Airbag Industries

Jewel.

Standing in the middle of the huge hall I slowly turned to scan the surroundings, mapping out where I was in relation to the rest of the event and plotting my next course. There was enough visual ephemera to choke a Bob Costas narrated Olympic opening ceremonies but it was all so damn cool. No schedule, no where to be any real time soon, I stood there and soaked it all in.

Across from me two girls walked by, looked at me and stopped. We stood across this intersection and looked at each other for a few seconds. They were pointing and getting out their cameras while I started to panic and wonder why they were pointing at me and getting out their cameras. Not wanting to be the but of some weird convention thing I waved to them and asked what they were pointing at.

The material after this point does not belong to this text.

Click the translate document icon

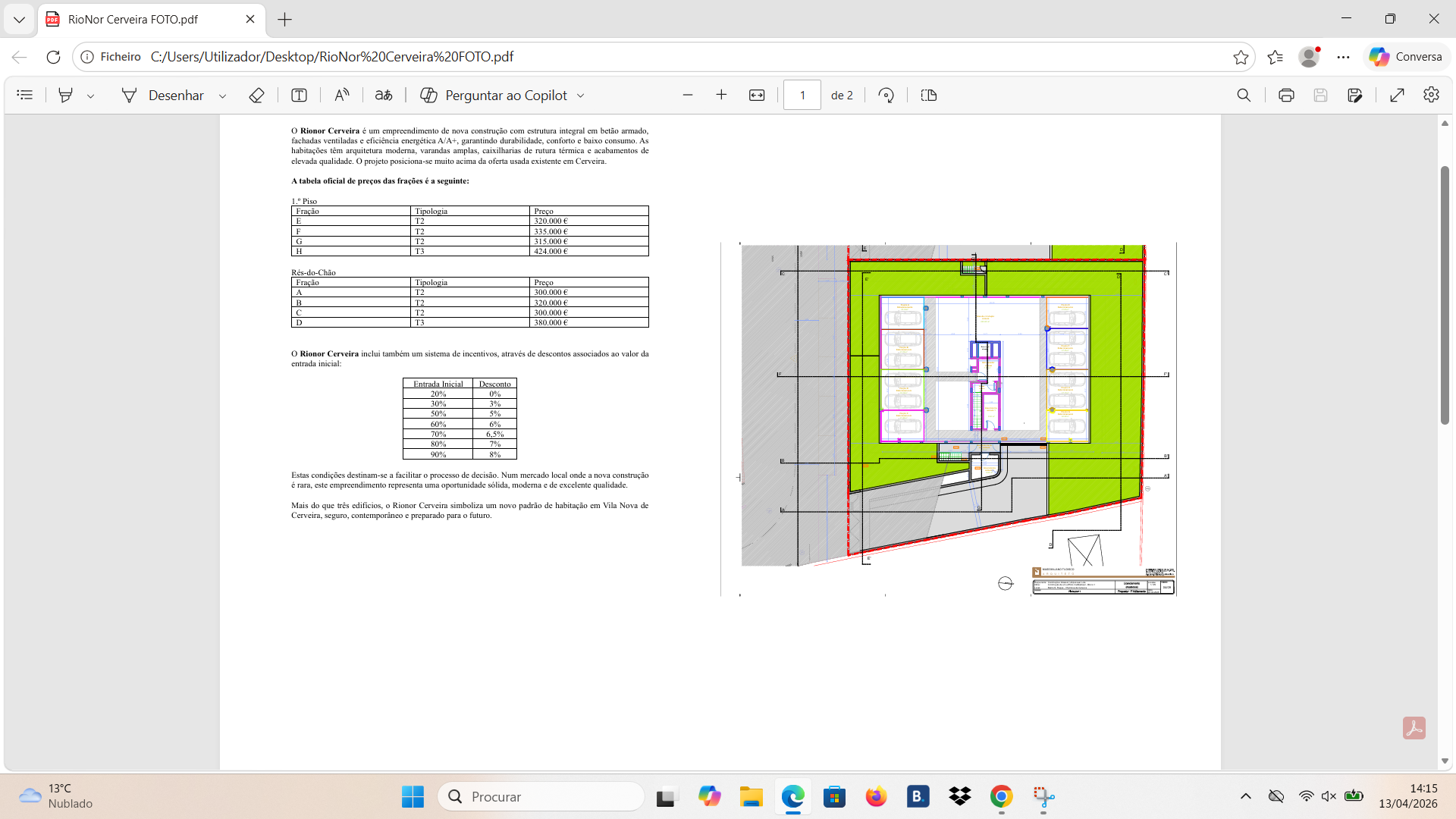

One of them looked at me as if I had just moved to town after a life time of living in a sheltered, land locked nation (which I had), “Turn around.”

I did. Directly behind me was nothing special but an old guy with horrible hair, dressed in a sports coat and jeans combo complete with black cowboy boots.

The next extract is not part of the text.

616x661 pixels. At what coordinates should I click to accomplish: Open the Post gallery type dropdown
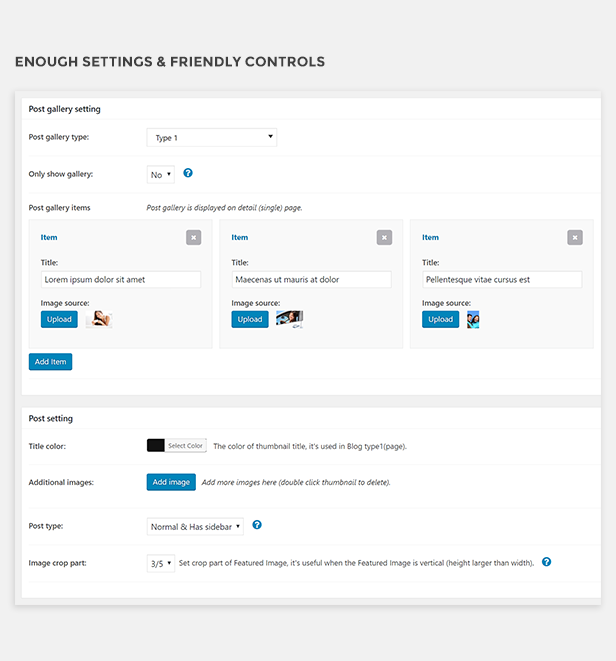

More people started to walk by, glance, stop, and jaw drop. This puzzled me. I knew I was ignorant to a lot of the behind the scenes trivia but this person didn’t seem to be any special other than he’s likely to be on a most wanted list in more than a few counties.

I turned back to the girls, who were now taking as many photos as allowed by gaps in the walking crowd, and moved over to them—turning to gain their vantage point, hoping that it would help make sense of the badly dressed urban cowboy thug who’s popularity continued to grow.

“Who is that,” I asked.

I got this look that’s normally reserved for commercials like Feed the Children or whatever the hell cause Sally Struthers is shlepping—her thoughts could be read like word balloons: “Oh, you poor starving refrigerator repairman and/or private detective, you must have been raised in a cave.”

With a smirk and raised eyebrow when one of them replied, “That’s Gene Simmons.”

I looked back, clearly unimpressed thinking that if I had been a KISS fan I would be very disappointed right now considering Gene’s JcPenny Fall Catalog chique.

My interest in the thirty second scene waned. I turned and plodded along with the crowd, taking in the sights and sounds. Later in the day I would come across a replica of Boba Fett that was only sold in Japan. I stood, pointed, and reached for my wallet as, in this circumstance, a photo or five would simply not do.

With one bad-ass bounty hunter in hand I decided to call it a day and prepare for the multi-hour journey home. As much as I loved the weirdness and wonderment of ComicCon, northbound traffic from San Diego can be hell on a Sunday afternoon.